> _EXERCISE REQUIREMENTS_:
Your answer must consist of exactly the lines below, starting with the line with "At what coordinates should I click to accomplish: Click the Let" and going on through the line with "Task: Switch to the Market Pairs tab", and nothing else.

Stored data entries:
>>>>>
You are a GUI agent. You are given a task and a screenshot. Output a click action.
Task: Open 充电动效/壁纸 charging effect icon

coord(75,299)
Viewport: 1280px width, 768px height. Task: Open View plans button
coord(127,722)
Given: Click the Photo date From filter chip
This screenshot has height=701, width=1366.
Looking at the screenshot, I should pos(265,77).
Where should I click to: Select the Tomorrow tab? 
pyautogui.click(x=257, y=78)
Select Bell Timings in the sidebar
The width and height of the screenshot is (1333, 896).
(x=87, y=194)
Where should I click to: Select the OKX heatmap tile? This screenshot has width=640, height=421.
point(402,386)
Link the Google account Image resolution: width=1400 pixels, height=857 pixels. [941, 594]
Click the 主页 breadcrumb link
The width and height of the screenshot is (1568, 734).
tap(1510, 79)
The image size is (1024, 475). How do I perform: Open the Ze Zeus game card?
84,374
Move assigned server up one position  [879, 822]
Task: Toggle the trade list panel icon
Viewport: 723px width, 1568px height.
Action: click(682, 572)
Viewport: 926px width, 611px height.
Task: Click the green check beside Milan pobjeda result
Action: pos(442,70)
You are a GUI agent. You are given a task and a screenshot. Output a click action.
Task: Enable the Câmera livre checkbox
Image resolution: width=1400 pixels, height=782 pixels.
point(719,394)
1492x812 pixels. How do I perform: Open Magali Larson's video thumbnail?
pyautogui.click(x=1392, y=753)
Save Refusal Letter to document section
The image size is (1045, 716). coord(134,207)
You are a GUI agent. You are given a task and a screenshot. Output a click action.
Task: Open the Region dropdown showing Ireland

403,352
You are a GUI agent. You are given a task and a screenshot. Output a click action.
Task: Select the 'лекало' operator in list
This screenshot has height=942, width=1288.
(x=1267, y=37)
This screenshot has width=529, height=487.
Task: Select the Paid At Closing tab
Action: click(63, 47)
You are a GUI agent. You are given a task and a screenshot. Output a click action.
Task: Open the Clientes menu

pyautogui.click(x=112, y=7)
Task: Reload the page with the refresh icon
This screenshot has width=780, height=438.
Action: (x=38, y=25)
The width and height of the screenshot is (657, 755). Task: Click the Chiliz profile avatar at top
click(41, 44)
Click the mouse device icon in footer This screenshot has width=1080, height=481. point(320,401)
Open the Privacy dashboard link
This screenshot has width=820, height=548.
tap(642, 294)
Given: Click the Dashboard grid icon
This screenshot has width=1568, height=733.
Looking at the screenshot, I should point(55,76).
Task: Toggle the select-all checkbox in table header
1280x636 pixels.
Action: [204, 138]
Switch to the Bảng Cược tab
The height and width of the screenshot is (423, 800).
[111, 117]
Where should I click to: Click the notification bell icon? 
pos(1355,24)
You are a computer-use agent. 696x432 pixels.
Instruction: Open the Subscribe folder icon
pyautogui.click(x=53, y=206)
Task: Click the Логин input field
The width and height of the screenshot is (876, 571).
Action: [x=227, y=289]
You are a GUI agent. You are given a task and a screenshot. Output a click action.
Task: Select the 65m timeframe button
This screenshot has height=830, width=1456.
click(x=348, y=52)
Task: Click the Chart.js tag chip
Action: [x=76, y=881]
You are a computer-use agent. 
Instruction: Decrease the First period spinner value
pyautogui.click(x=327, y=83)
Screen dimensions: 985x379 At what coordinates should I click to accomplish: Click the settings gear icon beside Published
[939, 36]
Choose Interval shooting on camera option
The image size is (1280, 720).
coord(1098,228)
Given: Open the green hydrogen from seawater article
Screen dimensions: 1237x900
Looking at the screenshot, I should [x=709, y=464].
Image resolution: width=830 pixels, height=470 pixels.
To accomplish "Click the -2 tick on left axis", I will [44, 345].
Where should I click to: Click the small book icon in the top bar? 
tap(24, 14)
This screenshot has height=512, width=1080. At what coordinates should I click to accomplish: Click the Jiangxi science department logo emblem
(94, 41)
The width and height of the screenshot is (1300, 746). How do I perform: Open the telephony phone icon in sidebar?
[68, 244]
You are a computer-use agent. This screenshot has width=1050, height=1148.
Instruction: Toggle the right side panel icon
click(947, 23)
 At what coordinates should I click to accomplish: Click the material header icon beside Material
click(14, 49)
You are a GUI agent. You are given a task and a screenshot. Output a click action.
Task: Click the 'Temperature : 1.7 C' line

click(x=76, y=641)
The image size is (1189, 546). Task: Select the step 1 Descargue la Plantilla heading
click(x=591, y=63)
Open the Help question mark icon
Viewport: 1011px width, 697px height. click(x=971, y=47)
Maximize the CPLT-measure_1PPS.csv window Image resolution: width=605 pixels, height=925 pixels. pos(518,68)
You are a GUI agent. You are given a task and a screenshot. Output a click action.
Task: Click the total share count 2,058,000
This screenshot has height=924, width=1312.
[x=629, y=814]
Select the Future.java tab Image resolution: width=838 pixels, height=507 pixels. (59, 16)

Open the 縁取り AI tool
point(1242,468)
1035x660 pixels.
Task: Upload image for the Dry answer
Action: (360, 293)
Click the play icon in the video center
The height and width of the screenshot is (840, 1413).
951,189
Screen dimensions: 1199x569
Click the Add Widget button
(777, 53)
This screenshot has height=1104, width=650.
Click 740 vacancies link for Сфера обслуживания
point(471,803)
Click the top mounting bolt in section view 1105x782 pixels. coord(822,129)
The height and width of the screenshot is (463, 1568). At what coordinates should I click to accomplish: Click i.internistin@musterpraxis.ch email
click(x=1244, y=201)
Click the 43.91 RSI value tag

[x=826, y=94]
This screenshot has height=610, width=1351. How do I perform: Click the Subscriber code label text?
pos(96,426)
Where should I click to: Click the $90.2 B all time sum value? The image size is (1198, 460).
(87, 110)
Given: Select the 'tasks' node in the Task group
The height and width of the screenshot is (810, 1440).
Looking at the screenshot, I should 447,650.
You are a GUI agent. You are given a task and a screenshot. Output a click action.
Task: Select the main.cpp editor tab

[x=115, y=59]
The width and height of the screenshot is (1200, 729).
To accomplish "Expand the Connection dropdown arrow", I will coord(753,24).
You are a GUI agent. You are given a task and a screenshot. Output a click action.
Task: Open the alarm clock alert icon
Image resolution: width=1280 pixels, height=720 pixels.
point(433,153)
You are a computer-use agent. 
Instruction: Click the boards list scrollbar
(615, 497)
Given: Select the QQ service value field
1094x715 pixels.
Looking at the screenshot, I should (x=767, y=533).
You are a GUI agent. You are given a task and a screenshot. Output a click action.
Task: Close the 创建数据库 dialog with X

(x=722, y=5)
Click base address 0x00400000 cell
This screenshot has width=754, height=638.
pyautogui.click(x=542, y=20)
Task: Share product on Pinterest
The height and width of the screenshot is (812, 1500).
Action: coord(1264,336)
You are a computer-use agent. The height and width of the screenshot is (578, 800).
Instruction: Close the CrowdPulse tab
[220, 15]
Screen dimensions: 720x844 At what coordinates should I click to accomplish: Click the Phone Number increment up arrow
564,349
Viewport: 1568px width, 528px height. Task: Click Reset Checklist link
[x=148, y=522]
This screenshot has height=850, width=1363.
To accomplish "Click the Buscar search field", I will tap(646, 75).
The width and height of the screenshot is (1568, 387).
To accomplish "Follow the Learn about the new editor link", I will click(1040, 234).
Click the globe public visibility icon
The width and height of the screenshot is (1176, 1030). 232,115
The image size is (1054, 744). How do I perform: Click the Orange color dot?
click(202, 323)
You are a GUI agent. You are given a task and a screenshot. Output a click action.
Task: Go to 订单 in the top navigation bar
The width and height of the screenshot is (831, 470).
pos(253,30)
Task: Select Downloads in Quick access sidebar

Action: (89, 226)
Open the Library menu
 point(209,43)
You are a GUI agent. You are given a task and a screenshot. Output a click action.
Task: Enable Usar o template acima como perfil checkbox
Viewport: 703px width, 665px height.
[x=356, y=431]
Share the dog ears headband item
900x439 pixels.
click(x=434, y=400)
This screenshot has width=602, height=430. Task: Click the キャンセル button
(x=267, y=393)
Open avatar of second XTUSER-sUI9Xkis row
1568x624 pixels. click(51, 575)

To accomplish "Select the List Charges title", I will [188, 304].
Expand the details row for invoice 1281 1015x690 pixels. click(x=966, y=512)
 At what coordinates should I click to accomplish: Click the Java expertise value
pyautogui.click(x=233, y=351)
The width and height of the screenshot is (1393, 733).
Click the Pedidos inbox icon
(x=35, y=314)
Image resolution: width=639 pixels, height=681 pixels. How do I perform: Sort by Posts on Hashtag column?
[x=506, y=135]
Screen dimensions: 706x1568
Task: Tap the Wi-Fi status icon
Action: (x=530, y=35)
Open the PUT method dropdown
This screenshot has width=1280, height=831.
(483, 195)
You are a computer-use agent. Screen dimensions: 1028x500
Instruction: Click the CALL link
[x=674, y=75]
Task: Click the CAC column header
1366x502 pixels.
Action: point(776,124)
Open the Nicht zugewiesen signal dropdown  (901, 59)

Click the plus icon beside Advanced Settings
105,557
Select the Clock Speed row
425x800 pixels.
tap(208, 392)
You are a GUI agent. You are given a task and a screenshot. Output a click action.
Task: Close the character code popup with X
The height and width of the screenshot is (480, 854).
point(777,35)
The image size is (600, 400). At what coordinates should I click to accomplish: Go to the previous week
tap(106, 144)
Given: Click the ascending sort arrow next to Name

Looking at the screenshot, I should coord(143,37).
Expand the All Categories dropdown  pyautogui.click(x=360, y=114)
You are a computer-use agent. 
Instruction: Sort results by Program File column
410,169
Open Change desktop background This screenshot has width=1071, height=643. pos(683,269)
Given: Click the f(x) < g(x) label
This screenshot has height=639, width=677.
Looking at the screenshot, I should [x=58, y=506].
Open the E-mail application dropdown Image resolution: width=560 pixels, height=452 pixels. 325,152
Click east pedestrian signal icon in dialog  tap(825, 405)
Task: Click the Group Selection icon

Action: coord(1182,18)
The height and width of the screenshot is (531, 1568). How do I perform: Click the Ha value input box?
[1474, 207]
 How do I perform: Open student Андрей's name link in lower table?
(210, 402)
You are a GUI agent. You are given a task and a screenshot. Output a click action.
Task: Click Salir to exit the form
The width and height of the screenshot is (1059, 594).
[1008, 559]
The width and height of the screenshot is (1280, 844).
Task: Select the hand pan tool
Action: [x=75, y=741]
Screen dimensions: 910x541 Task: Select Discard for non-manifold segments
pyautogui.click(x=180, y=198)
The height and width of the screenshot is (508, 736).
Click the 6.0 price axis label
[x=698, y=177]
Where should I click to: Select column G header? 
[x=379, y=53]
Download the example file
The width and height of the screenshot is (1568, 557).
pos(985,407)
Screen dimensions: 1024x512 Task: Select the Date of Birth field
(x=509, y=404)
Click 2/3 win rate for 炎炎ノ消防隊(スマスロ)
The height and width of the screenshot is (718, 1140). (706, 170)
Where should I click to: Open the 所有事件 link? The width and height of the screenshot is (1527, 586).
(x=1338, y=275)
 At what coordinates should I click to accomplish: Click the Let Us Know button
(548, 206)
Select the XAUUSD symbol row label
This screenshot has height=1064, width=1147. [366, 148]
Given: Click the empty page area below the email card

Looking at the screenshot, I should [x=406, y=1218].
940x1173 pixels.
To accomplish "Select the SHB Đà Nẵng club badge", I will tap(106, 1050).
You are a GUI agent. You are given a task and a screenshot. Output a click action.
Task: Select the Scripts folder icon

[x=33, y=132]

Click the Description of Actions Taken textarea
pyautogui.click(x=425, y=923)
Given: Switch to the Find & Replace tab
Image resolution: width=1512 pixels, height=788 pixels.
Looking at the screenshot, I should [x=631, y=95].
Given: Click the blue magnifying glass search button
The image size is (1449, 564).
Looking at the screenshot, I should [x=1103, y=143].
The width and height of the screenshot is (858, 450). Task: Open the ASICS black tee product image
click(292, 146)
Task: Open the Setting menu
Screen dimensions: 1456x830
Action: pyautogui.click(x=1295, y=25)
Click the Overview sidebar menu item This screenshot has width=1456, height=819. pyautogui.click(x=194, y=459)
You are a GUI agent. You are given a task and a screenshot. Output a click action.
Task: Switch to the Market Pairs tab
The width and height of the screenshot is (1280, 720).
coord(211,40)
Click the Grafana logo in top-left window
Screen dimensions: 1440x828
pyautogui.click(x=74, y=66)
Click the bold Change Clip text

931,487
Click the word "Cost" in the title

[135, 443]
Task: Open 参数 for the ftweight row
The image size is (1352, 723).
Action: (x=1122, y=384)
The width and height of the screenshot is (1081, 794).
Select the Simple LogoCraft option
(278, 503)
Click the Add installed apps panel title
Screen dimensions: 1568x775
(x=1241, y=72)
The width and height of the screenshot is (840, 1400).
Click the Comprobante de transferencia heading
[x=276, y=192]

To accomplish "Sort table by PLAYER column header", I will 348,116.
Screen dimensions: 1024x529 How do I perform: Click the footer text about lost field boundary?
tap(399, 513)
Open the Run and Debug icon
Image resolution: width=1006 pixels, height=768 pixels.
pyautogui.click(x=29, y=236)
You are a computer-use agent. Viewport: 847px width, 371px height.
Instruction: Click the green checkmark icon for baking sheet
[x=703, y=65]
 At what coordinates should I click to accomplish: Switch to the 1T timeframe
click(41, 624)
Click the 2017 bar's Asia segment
<<<<<
> _EXPECTED ANSWER_:
 At what coordinates should I click to accomplish: Click the Let Us Know button
(548, 206)
Select the XAUUSD symbol row label
This screenshot has height=1064, width=1147. [366, 148]
Given: Click the empty page area below the email card

Looking at the screenshot, I should [x=406, y=1218].
940x1173 pixels.
To accomplish "Select the SHB Đà Nẵng club badge", I will tap(106, 1050).
You are a GUI agent. You are given a task and a screenshot. Output a click action.
Task: Select the Scripts folder icon

[x=33, y=132]

Click the Description of Actions Taken textarea
pyautogui.click(x=425, y=923)
Given: Switch to the Find & Replace tab
Image resolution: width=1512 pixels, height=788 pixels.
Looking at the screenshot, I should [x=631, y=95].
Given: Click the blue magnifying glass search button
The image size is (1449, 564).
Looking at the screenshot, I should [x=1103, y=143].
The width and height of the screenshot is (858, 450). Task: Open the ASICS black tee product image
click(292, 146)
Task: Open the Setting menu
Screen dimensions: 1456x830
Action: pyautogui.click(x=1295, y=25)
Click the Overview sidebar menu item This screenshot has width=1456, height=819. pyautogui.click(x=194, y=459)
You are a GUI agent. You are given a task and a screenshot. Output a click action.
Task: Switch to the Market Pairs tab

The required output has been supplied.